I’ve also felt light headed at times, which my psychiatrist said may be due to lower blood pressure linked to the clomipramine (I actually bought a machine to measure blood pressure and it said mine was in the “ideal” range – which may be a lowering as I believe my measurements in the past have generally been “normal” or slightly raised).

I did notice a very slight improvement in my ability to ignore OCD – the frequency of thoughts wasn’t different but OCD’s ability to force me to attend to them was a little reduced. That hasn’t been consistent though – during the past few days OCD has been harder to ignore as I’ve been busy and walking around a lot (walking is difficult with my OCD). So I don’t know if my experience before that was an early sign of the clomipramine helping, or if I just had a day or two when OCD was a little less intrusive for no particular reason.

At the moment the side effects are at an intermediate level: I am perfectly happy to live with them if I see a marked improvement in my OCD symptoms, but if I don’t see any clear improvement then they are too much to put up with in the long term. There’s a possibility that the dry mouth will be temporary, I’ll keep you updated on that!

In a strange way it’s nice to see an antidepressant actually doing something so blatant, as it shows I’m physically responding to it. It’s quite different to when I started on SSRIs (fluoextine/Prozac) – “you’re small so I’ll prescribe a small quantity” – nothing – increase dose multiple times – still nothing, good or bad.
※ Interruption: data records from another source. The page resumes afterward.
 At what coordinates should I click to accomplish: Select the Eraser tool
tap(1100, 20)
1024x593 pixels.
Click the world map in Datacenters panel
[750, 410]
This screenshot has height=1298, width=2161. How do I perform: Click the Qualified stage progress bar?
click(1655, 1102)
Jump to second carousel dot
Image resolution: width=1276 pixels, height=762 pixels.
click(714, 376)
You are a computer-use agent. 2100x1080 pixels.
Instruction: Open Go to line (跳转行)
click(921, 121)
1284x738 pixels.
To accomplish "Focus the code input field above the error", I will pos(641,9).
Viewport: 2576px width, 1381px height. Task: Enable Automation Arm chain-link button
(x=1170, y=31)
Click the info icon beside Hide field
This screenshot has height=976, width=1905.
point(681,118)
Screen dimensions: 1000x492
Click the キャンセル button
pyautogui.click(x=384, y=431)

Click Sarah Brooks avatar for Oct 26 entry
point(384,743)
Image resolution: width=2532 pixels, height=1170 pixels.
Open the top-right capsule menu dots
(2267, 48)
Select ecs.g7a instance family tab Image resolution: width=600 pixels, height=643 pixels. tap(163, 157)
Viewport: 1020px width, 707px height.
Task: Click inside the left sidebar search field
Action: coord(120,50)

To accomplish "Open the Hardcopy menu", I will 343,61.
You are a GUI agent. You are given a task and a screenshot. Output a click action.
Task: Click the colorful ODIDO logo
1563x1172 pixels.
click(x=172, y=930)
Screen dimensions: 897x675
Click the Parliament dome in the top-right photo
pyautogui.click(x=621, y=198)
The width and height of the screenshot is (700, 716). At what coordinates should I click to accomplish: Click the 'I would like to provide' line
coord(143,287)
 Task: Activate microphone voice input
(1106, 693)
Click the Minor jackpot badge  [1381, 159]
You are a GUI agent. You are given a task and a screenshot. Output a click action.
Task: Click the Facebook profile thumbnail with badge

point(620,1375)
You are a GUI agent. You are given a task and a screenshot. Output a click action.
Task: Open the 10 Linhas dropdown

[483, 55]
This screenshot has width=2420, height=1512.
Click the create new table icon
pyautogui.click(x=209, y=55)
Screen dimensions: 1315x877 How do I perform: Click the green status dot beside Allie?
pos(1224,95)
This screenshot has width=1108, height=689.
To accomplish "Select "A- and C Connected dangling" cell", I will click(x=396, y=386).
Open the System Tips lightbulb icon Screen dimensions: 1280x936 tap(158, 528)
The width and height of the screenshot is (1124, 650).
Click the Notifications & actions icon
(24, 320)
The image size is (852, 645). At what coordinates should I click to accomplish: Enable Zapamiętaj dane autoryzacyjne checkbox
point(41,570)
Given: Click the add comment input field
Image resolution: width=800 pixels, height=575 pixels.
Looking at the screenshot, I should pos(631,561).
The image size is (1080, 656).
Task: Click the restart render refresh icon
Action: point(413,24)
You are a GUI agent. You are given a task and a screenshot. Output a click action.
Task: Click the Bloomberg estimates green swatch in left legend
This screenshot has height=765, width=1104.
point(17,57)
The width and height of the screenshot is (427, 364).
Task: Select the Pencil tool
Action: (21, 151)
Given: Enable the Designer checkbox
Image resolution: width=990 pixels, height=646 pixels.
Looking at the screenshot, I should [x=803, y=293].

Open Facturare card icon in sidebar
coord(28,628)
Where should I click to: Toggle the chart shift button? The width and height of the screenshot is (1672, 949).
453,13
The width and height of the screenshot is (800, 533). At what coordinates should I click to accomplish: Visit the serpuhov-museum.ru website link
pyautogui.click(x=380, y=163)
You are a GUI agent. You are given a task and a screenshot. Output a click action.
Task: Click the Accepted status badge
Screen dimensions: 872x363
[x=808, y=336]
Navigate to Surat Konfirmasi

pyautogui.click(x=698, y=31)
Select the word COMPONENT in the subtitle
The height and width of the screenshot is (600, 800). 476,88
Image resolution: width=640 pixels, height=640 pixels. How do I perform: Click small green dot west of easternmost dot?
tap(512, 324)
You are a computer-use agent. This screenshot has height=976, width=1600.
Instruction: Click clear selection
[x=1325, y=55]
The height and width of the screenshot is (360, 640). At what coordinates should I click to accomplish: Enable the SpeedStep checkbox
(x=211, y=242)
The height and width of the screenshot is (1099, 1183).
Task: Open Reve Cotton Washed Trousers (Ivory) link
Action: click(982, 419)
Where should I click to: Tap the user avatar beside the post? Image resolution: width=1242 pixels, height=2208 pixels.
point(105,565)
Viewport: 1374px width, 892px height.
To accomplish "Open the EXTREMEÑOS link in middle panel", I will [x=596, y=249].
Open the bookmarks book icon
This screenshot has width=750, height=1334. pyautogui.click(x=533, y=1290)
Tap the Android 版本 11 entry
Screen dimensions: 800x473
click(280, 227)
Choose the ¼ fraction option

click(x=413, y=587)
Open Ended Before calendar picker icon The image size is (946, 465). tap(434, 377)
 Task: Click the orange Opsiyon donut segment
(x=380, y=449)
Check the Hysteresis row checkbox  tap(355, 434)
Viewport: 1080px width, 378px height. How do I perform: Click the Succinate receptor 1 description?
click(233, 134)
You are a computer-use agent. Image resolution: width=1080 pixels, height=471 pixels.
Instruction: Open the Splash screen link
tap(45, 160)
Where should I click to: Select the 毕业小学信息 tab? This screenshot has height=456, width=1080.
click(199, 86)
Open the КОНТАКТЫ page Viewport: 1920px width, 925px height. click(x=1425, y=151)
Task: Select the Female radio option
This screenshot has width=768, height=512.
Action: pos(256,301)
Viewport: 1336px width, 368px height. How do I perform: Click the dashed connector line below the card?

I did find a research paper from the 90s that found that having a dry mouth near to the start of treatment with clomipramine was associated with better OCD symptom improvement later on, and a psychiatrist friend told me that in his clinical experience, clomipramine is the medication to be using if you are treating OCD. So I’m cautiously optimistic. The next step is to increase the clomipramine as high as I can tolerate the side effects (within safe limits), then wait about 6 weeks and see if my OCD improves. I’m going up to 150mg tomorrow – keep an eye on this blog to see how it goes.